Using these indexes, we know that we can take approximately 10,000 bitsets and join them in about 50 milliseconds, and that the result will be precisely the stream of activities that we care about. This is huge improvement! Because this is so fast, we can solve a problem that plagues most persistent per-user subsets of larger streams.

The dreaded question: Do you update each user's subset (i.e. inbox) at write time or at read time?

Miru allows us to address this problem at read time. We accomplish this by keeping track of the last indexed activity in a given user's inbox (a high water mark).
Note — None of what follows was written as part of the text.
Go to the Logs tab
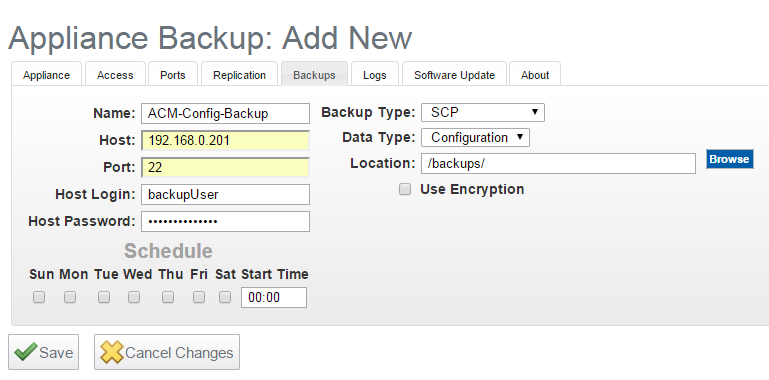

By joining a time range bitset for all of the activity added since a user's last inbox index with all of the user's inbox followables. The resulting bitset can be directly appended to the user's inbox, which means we can bring a user's inbox up to date in about 50 milliseconds for every million unseen activities. In parallel, the user's unread bitset can be brought up to date by replaying read/unread events for the corresponding time period. We have effectively built a system that intelligently separates what is required at write time from what can be deferred until read time.
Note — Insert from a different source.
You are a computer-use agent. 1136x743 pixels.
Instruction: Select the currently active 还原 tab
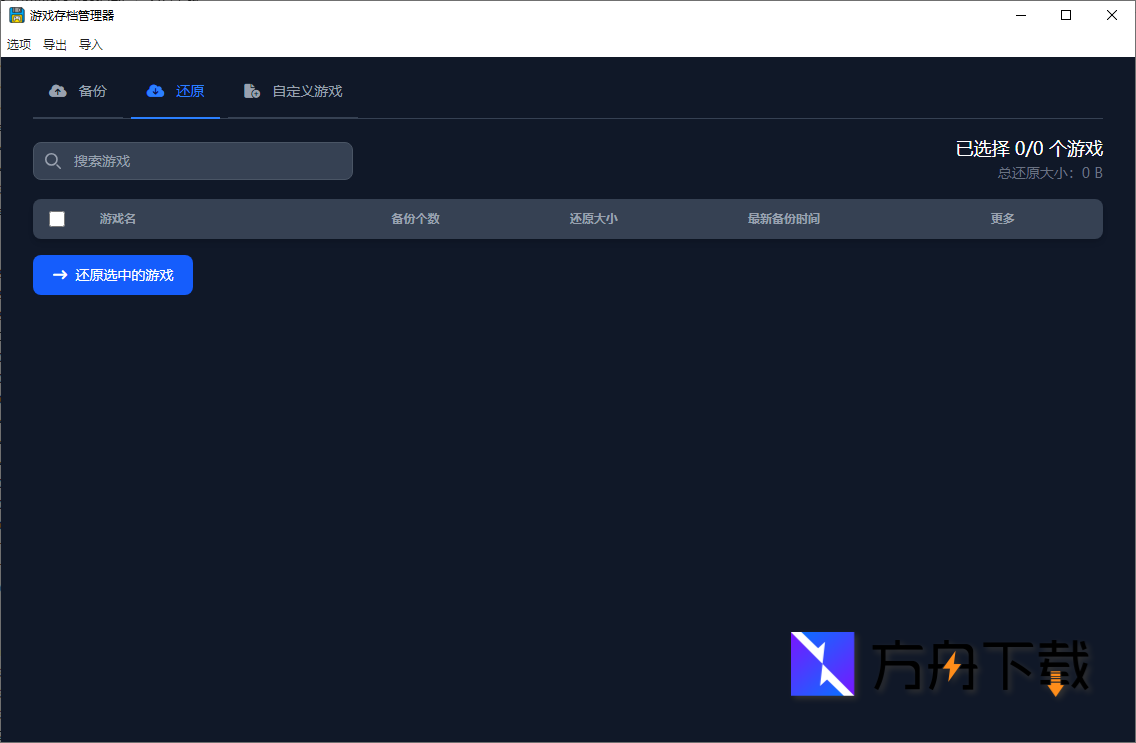(175, 90)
Now all that remains is to write something that manages partitioning and replication of all these bits sets. The sum of these parts is what became Miru. When developing the system, we kept in mind a number of critical requirements:

  • The ability to dynamically follow hundreds of thousands of people, places, and/or content (i.e. followables). A collection of followable things is called a stream. Streams have a further distinction of being either a “Custom Stream” or an “Inbox.”
  • The ability for each user to have an “Inbox” stream which durably records what has happened to its followables (that is, changing the followables for an inbox should not change the history of the inbox).
  • The ability to maintain a per-user record of what has or has not been read within a given user's “Inbox” stream.
  • The ability to aggregate all activities around a give followable down to one visible entity (a "parent" or "roll-up").
  • The ability to filter streams by tags, author, type, etc.
  • The ability to count the number of aggregate activities on a followable that have occurred since an arbitrary point in time within a given stream.
  • The ability to return only those results which a particular user is authorized to see.
  • The ability to perform full-text searches of streams.
  • The ability to generate a waveform from the result set of any query looking back and across dynamic time ranges.